Peter Keough writes about film and other topics and has contributed to numerous publications. He had been the film editor of the Boston Phoenix from 1989 to its demise in 2013 and has edited three books on film, most recently For Kids of All Ages: The National Society of Film Critics on Children’s Movies (Rowman & Littlefield, 2019).

4 Comments

  1. Daniel Gewertz on June 21, 2023 at 5:10 pm

    Wow!
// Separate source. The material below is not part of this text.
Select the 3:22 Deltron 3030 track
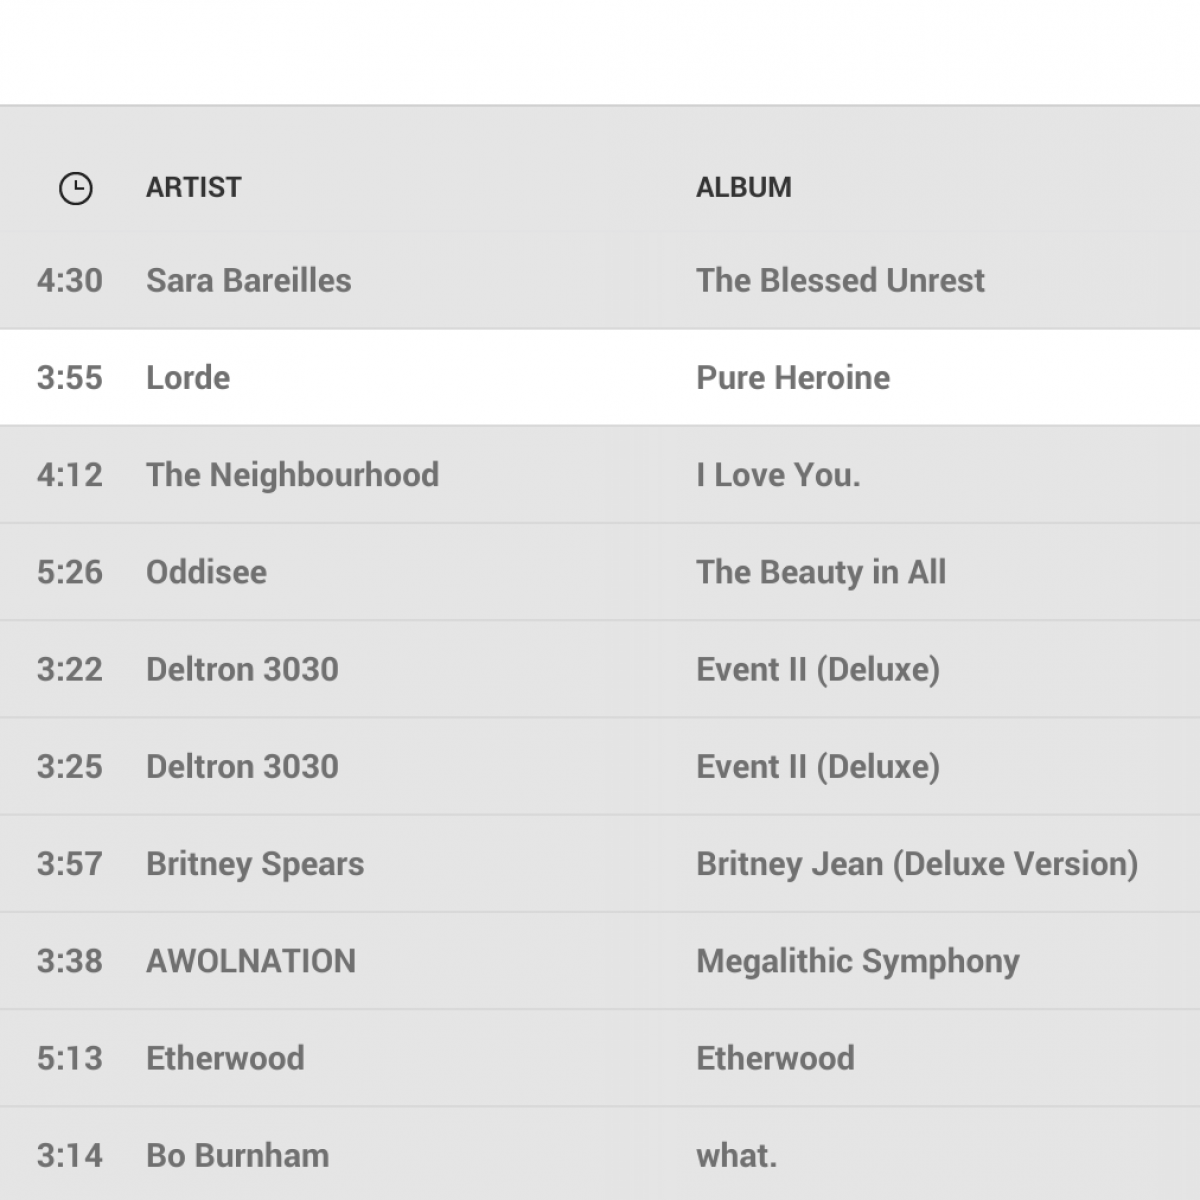 242,669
Though it was a wildly eccentric move to pair up these two famous women, by the time I read your eloquent last paragraphs, I could only salute your sublimely on-target assessment of our ugly 1960s political landscape. I recall the ’60s. And I have often felt that the younger people who’ve only read about it and seen it on screens take the view that it was depression and havoc. But in the ’60s the sense of fast movement — as if living on moving tectonic plates, the unspeakably ugly catastrophe and the budding euphoric hope, side by side… it all existed together. And, to risk sounding glib: the popular music couldn’t have been better.

  2. Peter Keough on June 23, 2023 at 12:22 pm

    Agreed!

  3. tim jackson on June 24, 2023 at 11:50 am

    A great summary of these films and of our salad days (some of us) when art was a relief from politics before marketers and celebrity culture conditioned generations and were able to hoist a mentally ill man into the highest office. There is still great music and responsible politicians but harder to focus on with so many sources for “information” and the chaos of asocial media. I wish they would show and discuss, as you have, these films in classrooms. Kids need perspective.

    • Peter Keough on June 25, 2023 at 11:43 am

      Sad that all that chaos has led to a bleaker chaos.